To be done
Retype the following items line for line, changing nothing.

++++ Input material

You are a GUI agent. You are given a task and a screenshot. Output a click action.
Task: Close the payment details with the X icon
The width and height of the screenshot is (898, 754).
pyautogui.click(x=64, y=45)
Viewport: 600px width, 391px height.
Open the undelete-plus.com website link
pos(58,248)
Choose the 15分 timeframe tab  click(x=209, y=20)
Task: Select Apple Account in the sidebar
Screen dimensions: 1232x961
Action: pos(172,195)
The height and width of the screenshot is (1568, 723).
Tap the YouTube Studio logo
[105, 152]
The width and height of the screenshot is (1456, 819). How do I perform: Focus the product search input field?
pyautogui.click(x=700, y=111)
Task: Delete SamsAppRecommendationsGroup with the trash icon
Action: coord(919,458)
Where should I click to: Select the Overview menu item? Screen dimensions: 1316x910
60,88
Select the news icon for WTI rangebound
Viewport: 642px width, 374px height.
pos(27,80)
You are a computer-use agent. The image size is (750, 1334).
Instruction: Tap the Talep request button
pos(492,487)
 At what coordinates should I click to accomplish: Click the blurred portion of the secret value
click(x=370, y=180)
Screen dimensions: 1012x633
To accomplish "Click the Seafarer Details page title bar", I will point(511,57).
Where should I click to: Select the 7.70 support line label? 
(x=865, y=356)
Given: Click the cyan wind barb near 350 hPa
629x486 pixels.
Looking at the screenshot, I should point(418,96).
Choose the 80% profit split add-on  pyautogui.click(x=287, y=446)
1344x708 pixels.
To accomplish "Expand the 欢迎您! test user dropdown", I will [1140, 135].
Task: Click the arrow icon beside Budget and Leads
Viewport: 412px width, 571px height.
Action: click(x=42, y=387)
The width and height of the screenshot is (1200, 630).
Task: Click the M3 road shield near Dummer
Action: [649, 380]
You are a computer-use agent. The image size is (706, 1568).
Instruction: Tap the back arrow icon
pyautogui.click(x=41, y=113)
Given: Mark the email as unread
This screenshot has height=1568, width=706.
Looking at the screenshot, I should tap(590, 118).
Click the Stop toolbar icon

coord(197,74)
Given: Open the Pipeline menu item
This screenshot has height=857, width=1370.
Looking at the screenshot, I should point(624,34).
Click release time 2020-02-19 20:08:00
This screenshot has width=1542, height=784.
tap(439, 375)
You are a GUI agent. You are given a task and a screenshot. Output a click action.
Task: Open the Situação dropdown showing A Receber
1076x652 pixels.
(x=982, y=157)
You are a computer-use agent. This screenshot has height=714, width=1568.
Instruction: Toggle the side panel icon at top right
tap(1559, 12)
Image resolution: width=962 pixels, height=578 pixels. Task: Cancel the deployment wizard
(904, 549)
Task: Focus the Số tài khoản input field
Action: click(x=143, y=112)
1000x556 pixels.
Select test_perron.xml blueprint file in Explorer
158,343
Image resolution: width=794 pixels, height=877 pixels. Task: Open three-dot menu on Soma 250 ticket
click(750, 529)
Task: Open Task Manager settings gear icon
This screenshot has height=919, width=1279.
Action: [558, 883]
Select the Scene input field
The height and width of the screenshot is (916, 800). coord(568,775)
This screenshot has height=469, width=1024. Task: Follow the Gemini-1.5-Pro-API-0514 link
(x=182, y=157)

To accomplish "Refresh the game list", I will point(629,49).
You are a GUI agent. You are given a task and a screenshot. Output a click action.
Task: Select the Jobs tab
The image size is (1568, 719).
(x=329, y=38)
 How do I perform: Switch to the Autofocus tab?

++++++++

Complete answer
You are a GUI agent. You are given a task and a screenshot. Output a click action.
Task: Close the payment details with the X icon
The width and height of the screenshot is (898, 754).
pyautogui.click(x=64, y=45)
Viewport: 600px width, 391px height.
Open the undelete-plus.com website link
pos(58,248)
Choose the 15分 timeframe tab  click(x=209, y=20)
Task: Select Apple Account in the sidebar
Screen dimensions: 1232x961
Action: pos(172,195)
The height and width of the screenshot is (1568, 723).
Tap the YouTube Studio logo
[105, 152]
The width and height of the screenshot is (1456, 819). How do I perform: Focus the product search input field?
pyautogui.click(x=700, y=111)
Task: Delete SamsAppRecommendationsGroup with the trash icon
Action: coord(919,458)
Where should I click to: Select the Overview menu item? Screen dimensions: 1316x910
60,88
Select the news icon for WTI rangebound
Viewport: 642px width, 374px height.
pos(27,80)
You are a computer-use agent. The image size is (750, 1334).
Instruction: Tap the Talep request button
pos(492,487)
 At what coordinates should I click to accomplish: Click the blurred portion of the secret value
click(x=370, y=180)
Screen dimensions: 1012x633
To accomplish "Click the Seafarer Details page title bar", I will point(511,57).
Where should I click to: Select the 7.70 support line label? 
(x=865, y=356)
Given: Click the cyan wind barb near 350 hPa
629x486 pixels.
Looking at the screenshot, I should point(418,96).
Choose the 80% profit split add-on  pyautogui.click(x=287, y=446)
1344x708 pixels.
To accomplish "Expand the 欢迎您! test user dropdown", I will [1140, 135].
Task: Click the arrow icon beside Budget and Leads
Viewport: 412px width, 571px height.
Action: click(x=42, y=387)
The width and height of the screenshot is (1200, 630).
Task: Click the M3 road shield near Dummer
Action: [649, 380]
You are a computer-use agent. The image size is (706, 1568).
Instruction: Tap the back arrow icon
pyautogui.click(x=41, y=113)
Given: Mark the email as unread
This screenshot has height=1568, width=706.
Looking at the screenshot, I should tap(590, 118).
Click the Stop toolbar icon

coord(197,74)
Given: Open the Pipeline menu item
This screenshot has height=857, width=1370.
Looking at the screenshot, I should point(624,34).
Click release time 2020-02-19 20:08:00
This screenshot has width=1542, height=784.
tap(439, 375)
You are a GUI agent. You are given a task and a screenshot. Output a click action.
Task: Open the Situação dropdown showing A Receber
1076x652 pixels.
(x=982, y=157)
You are a computer-use agent. This screenshot has height=714, width=1568.
Instruction: Toggle the side panel icon at top right
tap(1559, 12)
Image resolution: width=962 pixels, height=578 pixels. Task: Cancel the deployment wizard
(904, 549)
Task: Focus the Số tài khoản input field
Action: click(x=143, y=112)
1000x556 pixels.
Select test_perron.xml blueprint file in Explorer
158,343
Image resolution: width=794 pixels, height=877 pixels. Task: Open three-dot menu on Soma 250 ticket
click(750, 529)
Task: Open Task Manager settings gear icon
This screenshot has height=919, width=1279.
Action: [558, 883]
Select the Scene input field
The height and width of the screenshot is (916, 800). coord(568,775)
This screenshot has height=469, width=1024. Task: Follow the Gemini-1.5-Pro-API-0514 link
(x=182, y=157)

To accomplish "Refresh the game list", I will point(629,49).
You are a GUI agent. You are given a task and a screenshot. Output a click action.
Task: Select the Jobs tab
The image size is (1568, 719).
(x=329, y=38)
 How do I perform: Switch to the Autofocus tab?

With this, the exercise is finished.